++++ SOURCE MATERIAL

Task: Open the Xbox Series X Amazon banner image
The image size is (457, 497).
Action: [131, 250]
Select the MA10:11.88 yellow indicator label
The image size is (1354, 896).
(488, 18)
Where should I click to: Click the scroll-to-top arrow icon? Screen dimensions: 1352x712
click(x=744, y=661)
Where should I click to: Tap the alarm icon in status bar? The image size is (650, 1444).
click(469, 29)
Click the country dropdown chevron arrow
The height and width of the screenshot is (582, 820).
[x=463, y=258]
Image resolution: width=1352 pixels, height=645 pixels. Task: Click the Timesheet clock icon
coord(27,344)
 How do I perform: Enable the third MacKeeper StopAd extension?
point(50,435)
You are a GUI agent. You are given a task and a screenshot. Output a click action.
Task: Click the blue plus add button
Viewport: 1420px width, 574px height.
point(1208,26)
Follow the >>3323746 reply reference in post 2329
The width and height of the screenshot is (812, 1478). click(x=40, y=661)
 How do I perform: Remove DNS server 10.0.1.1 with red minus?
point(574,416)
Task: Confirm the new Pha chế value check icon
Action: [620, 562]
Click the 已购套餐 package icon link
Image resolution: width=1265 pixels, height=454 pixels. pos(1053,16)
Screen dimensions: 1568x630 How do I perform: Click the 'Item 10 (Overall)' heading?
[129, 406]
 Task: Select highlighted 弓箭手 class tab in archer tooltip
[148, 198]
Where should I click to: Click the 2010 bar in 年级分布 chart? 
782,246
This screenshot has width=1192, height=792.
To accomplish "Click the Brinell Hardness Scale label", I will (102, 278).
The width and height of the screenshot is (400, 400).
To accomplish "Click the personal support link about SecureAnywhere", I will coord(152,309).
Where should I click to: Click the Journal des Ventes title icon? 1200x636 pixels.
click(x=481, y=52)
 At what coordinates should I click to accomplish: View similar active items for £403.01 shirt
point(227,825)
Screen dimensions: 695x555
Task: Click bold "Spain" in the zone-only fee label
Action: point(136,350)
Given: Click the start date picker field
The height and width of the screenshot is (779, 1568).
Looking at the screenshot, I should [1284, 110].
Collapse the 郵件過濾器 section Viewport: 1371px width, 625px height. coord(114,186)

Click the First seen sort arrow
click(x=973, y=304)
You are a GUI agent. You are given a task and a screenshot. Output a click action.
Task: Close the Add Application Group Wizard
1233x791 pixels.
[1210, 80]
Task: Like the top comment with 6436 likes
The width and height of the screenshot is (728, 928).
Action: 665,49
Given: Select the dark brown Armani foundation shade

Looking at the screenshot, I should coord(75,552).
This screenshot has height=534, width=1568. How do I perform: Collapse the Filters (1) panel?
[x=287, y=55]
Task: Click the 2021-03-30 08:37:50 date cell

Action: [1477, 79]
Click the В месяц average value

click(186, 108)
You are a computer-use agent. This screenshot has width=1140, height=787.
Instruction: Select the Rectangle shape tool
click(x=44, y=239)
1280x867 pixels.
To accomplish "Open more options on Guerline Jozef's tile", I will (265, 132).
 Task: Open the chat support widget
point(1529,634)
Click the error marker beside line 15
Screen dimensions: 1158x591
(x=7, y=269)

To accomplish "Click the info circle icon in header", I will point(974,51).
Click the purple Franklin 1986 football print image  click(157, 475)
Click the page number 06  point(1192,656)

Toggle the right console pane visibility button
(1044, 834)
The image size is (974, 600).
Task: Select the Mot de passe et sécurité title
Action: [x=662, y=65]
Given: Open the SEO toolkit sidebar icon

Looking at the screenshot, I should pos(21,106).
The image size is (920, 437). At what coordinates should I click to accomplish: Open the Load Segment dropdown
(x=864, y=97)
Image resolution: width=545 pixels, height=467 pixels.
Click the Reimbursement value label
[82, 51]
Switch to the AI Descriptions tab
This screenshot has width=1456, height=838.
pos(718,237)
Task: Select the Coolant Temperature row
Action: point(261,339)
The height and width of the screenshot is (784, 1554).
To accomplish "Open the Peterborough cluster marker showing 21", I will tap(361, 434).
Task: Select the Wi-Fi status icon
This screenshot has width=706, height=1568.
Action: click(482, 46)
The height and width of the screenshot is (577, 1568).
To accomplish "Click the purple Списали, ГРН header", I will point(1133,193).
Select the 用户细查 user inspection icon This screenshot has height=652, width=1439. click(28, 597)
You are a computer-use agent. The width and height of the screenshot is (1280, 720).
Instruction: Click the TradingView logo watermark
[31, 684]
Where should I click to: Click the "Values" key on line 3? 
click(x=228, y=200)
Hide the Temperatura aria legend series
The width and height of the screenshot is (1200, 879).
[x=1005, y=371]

++++++++

PROBLEM DESCRIPTION —
Rewrite all of the items above, changing every "Where should I click to" to "Which spot should I click to" and leaving everything else the same.

THE COMPLETED TASK —
Task: Open the Xbox Series X Amazon banner image
The image size is (457, 497).
Action: [131, 250]
Select the MA10:11.88 yellow indicator label
The image size is (1354, 896).
(488, 18)
Which spot should I click to: Click the scroll-to-top arrow icon? Screen dimensions: 1352x712
click(x=744, y=661)
Which spot should I click to: Tap the alarm icon in status bar? The image size is (650, 1444).
click(469, 29)
Click the country dropdown chevron arrow
The height and width of the screenshot is (582, 820).
[x=463, y=258]
Image resolution: width=1352 pixels, height=645 pixels. Task: Click the Timesheet clock icon
coord(27,344)
 How do I perform: Enable the third MacKeeper StopAd extension?
point(50,435)
You are a GUI agent. You are given a task and a screenshot. Output a click action.
Task: Click the blue plus add button
Viewport: 1420px width, 574px height.
point(1208,26)
Follow the >>3323746 reply reference in post 2329
The width and height of the screenshot is (812, 1478). click(x=40, y=661)
 How do I perform: Remove DNS server 10.0.1.1 with red minus?
point(574,416)
Task: Confirm the new Pha chế value check icon
Action: [620, 562]
Click the 已购套餐 package icon link
Image resolution: width=1265 pixels, height=454 pixels. pos(1053,16)
Screen dimensions: 1568x630 How do I perform: Click the 'Item 10 (Overall)' heading?
[129, 406]
 Task: Select highlighted 弓箭手 class tab in archer tooltip
[148, 198]
Which spot should I click to: Click the 2010 bar in 年级分布 chart? 
782,246
This screenshot has width=1192, height=792.
To accomplish "Click the Brinell Hardness Scale label", I will (102, 278).
The width and height of the screenshot is (400, 400).
To accomplish "Click the personal support link about SecureAnywhere", I will coord(152,309).
Which spot should I click to: Click the Journal des Ventes title icon? 1200x636 pixels.
click(x=481, y=52)
 At what coordinates should I click to accomplish: View similar active items for £403.01 shirt
point(227,825)
Screen dimensions: 695x555
Task: Click bold "Spain" in the zone-only fee label
Action: point(136,350)
Given: Click the start date picker field
The height and width of the screenshot is (779, 1568).
Looking at the screenshot, I should [1284, 110].
Collapse the 郵件過濾器 section Viewport: 1371px width, 625px height. coord(114,186)

Click the First seen sort arrow
click(x=973, y=304)
You are a GUI agent. You are given a task and a screenshot. Output a click action.
Task: Close the Add Application Group Wizard
1233x791 pixels.
[1210, 80]
Task: Like the top comment with 6436 likes
The width and height of the screenshot is (728, 928).
Action: 665,49
Given: Select the dark brown Armani foundation shade

Looking at the screenshot, I should coord(75,552).
This screenshot has height=534, width=1568. How do I perform: Collapse the Filters (1) panel?
[x=287, y=55]
Task: Click the 2021-03-30 08:37:50 date cell

Action: [1477, 79]
Click the В месяц average value

click(186, 108)
You are a computer-use agent. This screenshot has width=1140, height=787.
Instruction: Select the Rectangle shape tool
click(x=44, y=239)
1280x867 pixels.
To accomplish "Open more options on Guerline Jozef's tile", I will (265, 132).
 Task: Open the chat support widget
point(1529,634)
Click the error marker beside line 15
Screen dimensions: 1158x591
(x=7, y=269)

To accomplish "Click the info circle icon in header", I will point(974,51).
Click the purple Franklin 1986 football print image  click(157, 475)
Click the page number 06  point(1192,656)

Toggle the right console pane visibility button
(1044, 834)
The image size is (974, 600).
Task: Select the Mot de passe et sécurité title
Action: [x=662, y=65]
Given: Open the SEO toolkit sidebar icon

Looking at the screenshot, I should pos(21,106).
The image size is (920, 437). At what coordinates should I click to accomplish: Open the Load Segment dropdown
(x=864, y=97)
Image resolution: width=545 pixels, height=467 pixels.
Click the Reimbursement value label
[82, 51]
Switch to the AI Descriptions tab
This screenshot has width=1456, height=838.
pos(718,237)
Task: Select the Coolant Temperature row
Action: point(261,339)
The height and width of the screenshot is (784, 1554).
To accomplish "Open the Peterborough cluster marker showing 21", I will tap(361, 434).
Task: Select the Wi-Fi status icon
This screenshot has width=706, height=1568.
Action: click(482, 46)
The height and width of the screenshot is (577, 1568).
To accomplish "Click the purple Списали, ГРН header", I will point(1133,193).
Select the 用户细查 user inspection icon This screenshot has height=652, width=1439. click(28, 597)
You are a computer-use agent. The width and height of the screenshot is (1280, 720).
Instruction: Click the TradingView logo watermark
[31, 684]
Which spot should I click to: Click the "Values" key on line 3? 
click(x=228, y=200)
Hide the Temperatura aria legend series
The width and height of the screenshot is (1200, 879).
[x=1005, y=371]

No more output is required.